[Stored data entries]
□ □ □ □ □ □ □

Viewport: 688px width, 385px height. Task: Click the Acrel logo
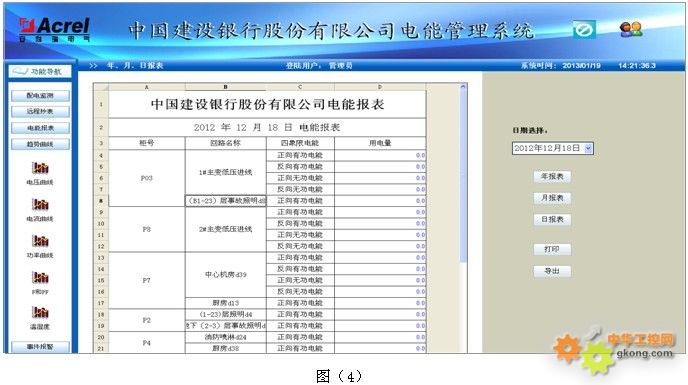pos(54,29)
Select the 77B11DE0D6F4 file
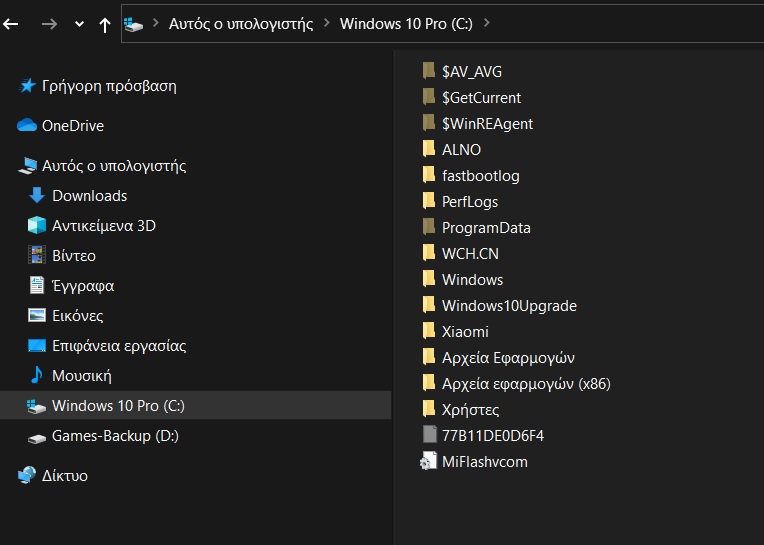Image resolution: width=764 pixels, height=545 pixels. [492, 436]
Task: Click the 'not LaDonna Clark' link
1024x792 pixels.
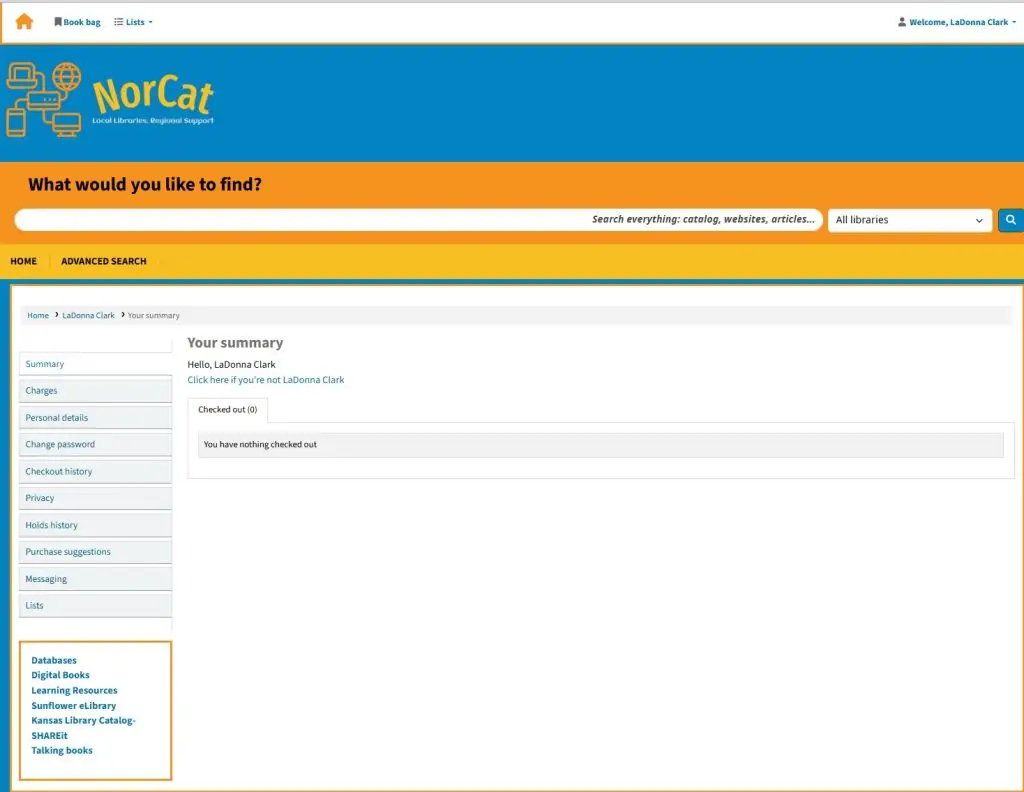Action: tap(266, 380)
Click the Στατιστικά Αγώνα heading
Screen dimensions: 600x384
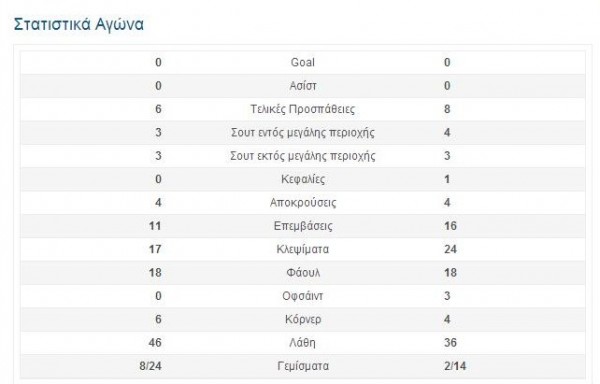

□ □ □ □ □ □ □

The task calls for all records to be set down precisely, excluding any images.

Viewport: 688px width, 385px height. Task: Click the Acrel logo
pos(54,29)
Select the 77B11DE0D6F4 file
Image resolution: width=764 pixels, height=545 pixels. [492, 436]
Task: Click the 'not LaDonna Clark' link
1024x792 pixels.
Action: tap(266, 380)
Click the Στατιστικά Αγώνα heading
Screen dimensions: 600x384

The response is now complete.